(Text provided begins)
Uninsured rates have sunk to historic lows, but health-care costs remain a major financial burden for many who can’t afford to use the coverage they have, a nationwide health-care survey has found.
About 43% of working-age adults were “inadequately insured” in 2022, meaning they were uninsured, had a gap in coverage in the past year or couldn’t afford care even with insurance, according to new research by the Commonwealth Fund, a health-care policy nonprofit.
Those who struggled to afford care routinely delayed necessary appointments, skipped prescribed medication and amassed medical debt they couldn’t pay off.
“Having health insurance isn’t enough,” Sara Collins, a vice president at the Commonwealth Fund and the study’s lead author, said in a statement.
The biennial survey included a nationally representative sample of 8,022 adults reached online and by phone between late March and early July.
Affording health care is most challenging for people who do not have insurance to help offset the cost. The national uninsured rate reached an all-time low in early 2022, when about 8% of Americans were without insurance. Pennsylvania and New Jersey fare slightly better, with uninsured rates of 5.9% and 5.4%, respectively, in 2021, the most recent year for which local data are available, according to the Kaiser Family Foundation.
But the Commonwealth Fund survey found that a large portion of people with health insurance also can’t afford the care they need.
Just under 30% of people with health insurance from their employer and another 44% with coverage from the individual marketplace were underinsured in 2022. That means they had health insurance all year, but the out-of-pocket costs would have been so high, they couldn’t afford to seek care.
(Text provided ends)
(Supplied data begins)
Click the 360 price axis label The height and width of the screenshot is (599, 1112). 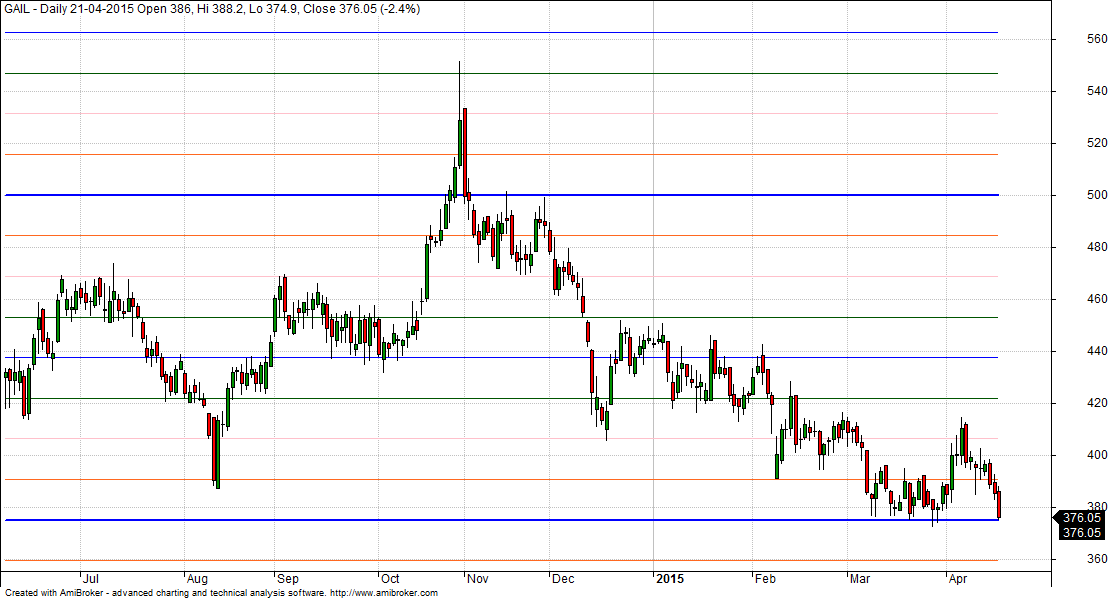click(1069, 559)
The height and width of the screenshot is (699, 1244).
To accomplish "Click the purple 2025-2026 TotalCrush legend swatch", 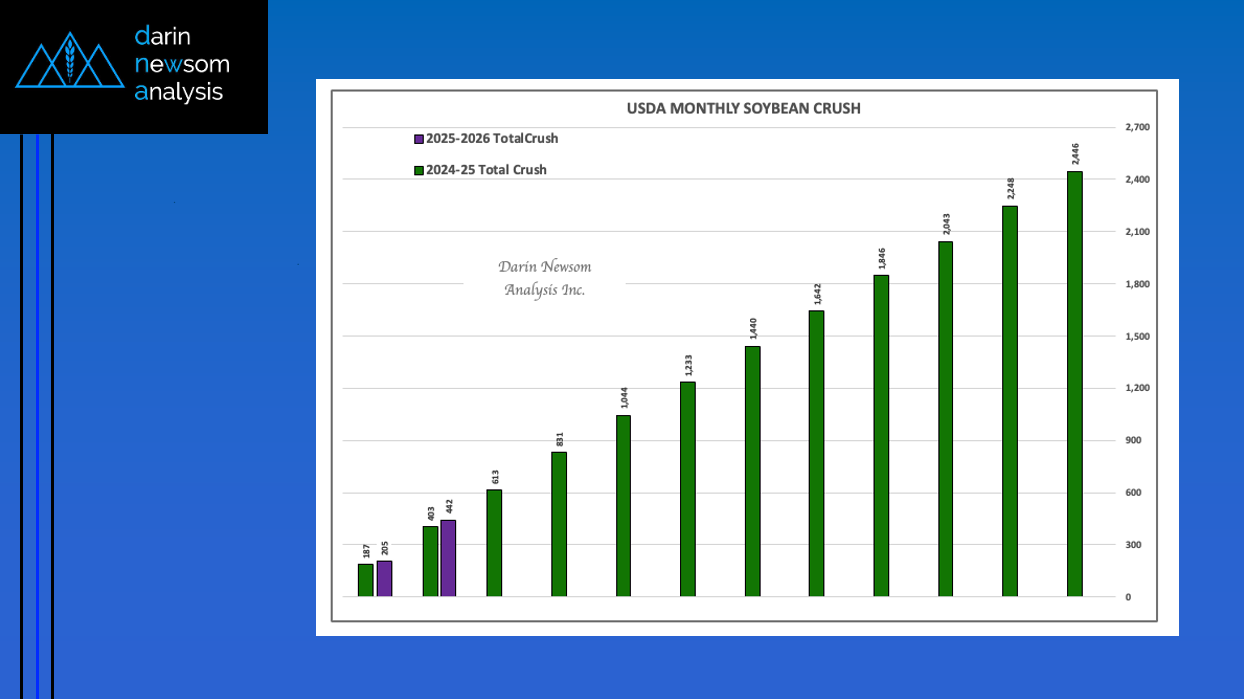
(Supplied data ends)
Required action A:
How many adults were in the sample for the survey described in the article on health-care costs?
Required action B:
Continue the article on health-care costs and underinsurance from where it stops.

Output A:
8,022 adults

Output B:
High deductibles, expensive insurance premiums and rising health-care costs all strained people’s ability to maintain their health.
49% of survey respondents said they wouldn’t be able to afford an unexpected $1,000 medical bill. (The average deductible for an individual covered by an employer plan was $1,434 in 2021.)
46% had skipped or delayed care because of cost.
42% were struggling to pay off medical debt.
People who didn’t put off care — although they couldn’t afford it — later often faced difficult decisions about how to pay off the debt. Survey respondents said they drained their savings, opened new credit cards and put off career or education plans to pay medical bills. Just over a quarter said they weren’t able to afford necessities, like food, heat or rent because of their medical debt.
“The fact that so many people in this country cannot afford needed health care — even with coverage at a record high — points to the importance of addressing health care costs,” said David Blumenthal, the organization’s president, in a statement.